Felipa Mora, sus telares y sus mercados

Cultura 08/11/2023 Rodrigo Marcano - Prodavinci

Con el presente texto se inicia una pequeña serie de artículos sobre historia empresarial venezolana.  En su conjunto forman parte de un trabajo mayor en preparación, pensado inicialmente para alumnos que siguen cursos de esta materia en la Universidad Católica Andrés Bello, aunque adaptados al espíritu divulgativo de un medio.

El Tocuyo

Es una lástima que sepamos tan poco de Felipa Mora. Su nombre es apenas un dato: en 1653 empleaba 250 indígenas en sus obrajes de algodón en El Tocuyo. Esto la hace, probablemente, la primera empresaria –o lo que hoy llamaríamos empresaria– de la que tengamos noticia en nuestra historia. Tenemos noticias de encomenderas, incluso tuvimos dos gobernadoras (aunque administraron a través de hombres encargados), pero un complejo de obrajes, es decir, talleres relativamente grandes y tecnificados, que empleen a 250 personas, es algo de otro nivel. A lo mejor heredó aquel conglomerado de un padre o esposo, o a lo mejor fue ella la que lo levantó a pulso. En todo caso, lo dirigía, lo que debió ser uno de los centros de producción que empleaba a más gente en la entonces Provincia de Caracas. Y además uno que estaba en el núcleo de un proceso de protoindustrialización que hubo en Venezuela, que no logró despegar cuando las mercancías producidas por la Revolución Industrial le ganaron la competencia a sus productos, pero que dejó una honda huella en la cultura latinoamericana y, en un caso, incluso global. Hablamos de la tela tocuyo y, tal vez económicamente menos importante en su momento, pero a la larga de mayor impacto, la butaca.

Ambas denominaban productos salidos de las manos de un artesanado muy talentoso[1] y de unos comerciantes que con sus recuas tramontaban los Andes hasta llegar muy adentro en el Nuevo Reino de Granada. En las siguientes páginas veremos brevemente su itinerario e impacto.

▶ **Datos**:

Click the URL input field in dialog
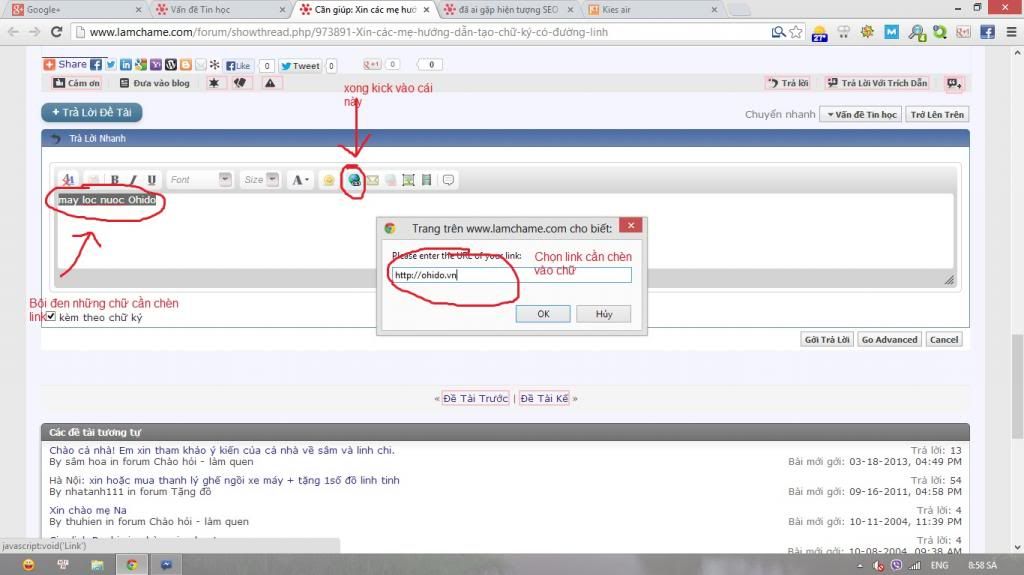 (x=510, y=275)
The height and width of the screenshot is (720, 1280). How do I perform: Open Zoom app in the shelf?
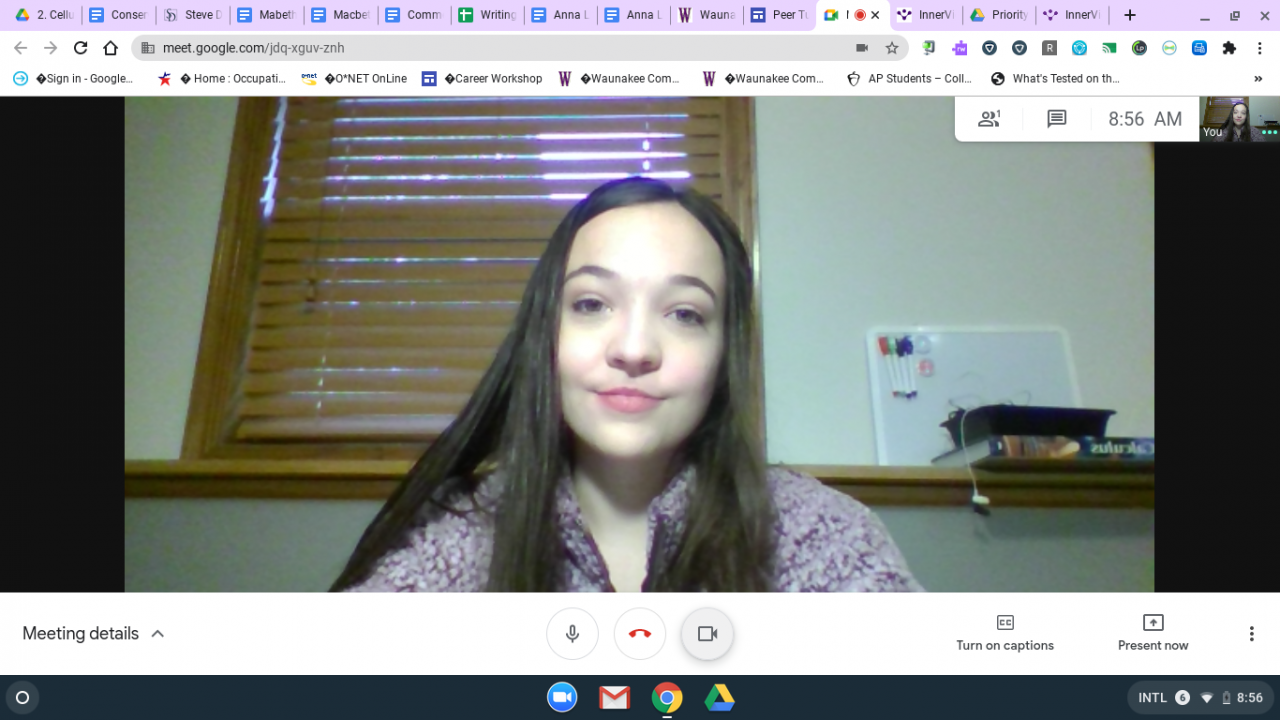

▶ **Ejercicios**:
• 1. Responde con datos del texto sobre Felipa Mora:
(a) ¿En qué año empleaba Felipa Mora 250 indígenas en sus obrajes?
(b) ¿En qué universidad siguen cursos los alumnos para quienes se pensó inicialmente el trabajo mayor?
(c) ¿Hasta dónde llegaban los comerciantes que tramontaban los Andes con sus recuas?
• 2. Enumera todos los nombres de lugares geográficos que aparecen en el texto sobre Felipa Mora.
• 3. Prosigue, por favor, el texto sobre Felipa Mora a partir de su última oración.
Este material no interviene para nada en el trabajo.

▶ **En respuesta**:
• 1.
(a) En 1653.
(b) En la Universidad Católica Andrés Bello.
(c) Hasta muy adentro en el Nuevo Reino de Granada.

• 2. El Tocuyo, Provincia de Caracas, Venezuela, los Andes, Nuevo Reino de Granada.

• 3.
taburete
Ture de madera, tapizado en cuero crudo. Adaptación criolla del asiento indígena. «Un asiento venezolano llamado butaca», Carlos Federico Duarte
La butaca

La butaca

Después de arepa, butaca es la segunda palabra cumanagota más famosa. El cumanagoto fue un idioma de filiación caribe, hoy desaparecido, que se hablaba en el oriente de lo que actualmente es Venezuela, en la región donde se encuentra la ciudad de Cumaná. A un tipo de silla en forma de tijera, recubierta de cuero, se le llamaba en la zona butaca, putaca o ture. Fue adoptado por los conquistadores y poco a poco se combinó con diseños europeos, agregándose espaldar y apoya-brazos. La saga de la butaca merece ser contada con detenimiento –algunos ya lo han hecho– porque es una verdadera aventura del diseño[2].

En algún momento del siglo XVIII, las butacas llegaron a Nueva España, seguramente como parte del intenso comercio de cacao que tuvo con Venezuela, y la silla se popularizó, al punto de que ya en el siglo XX se volvió un elemento de identidad local y comenzó a llamársele también silla campeche. De Nueva España, o tal vez por la vía del Caribe, la butaca llegó a Nueva Orleans, donde se afrancesó como butaque (aunque hay documentos venezolanos del siglo XVII que ya la nombran así). Finalmente, cuando Luisiana fue comprada por Estados Unidos, pasó al resto del nuevo país. Nada menos que Thomas Jefferson se hizo un gran amante de las butacas, lo que tal vez ayudó a su enorme popularización, volviéndose los Estados Unidos, con México, uno de los principales productores de esta silla. En Venezuela, por el contrario, el colapso de la independencia, la muerte y emigración de muchos de los mejores artesanos, hizo que cada vez se hicieran menos.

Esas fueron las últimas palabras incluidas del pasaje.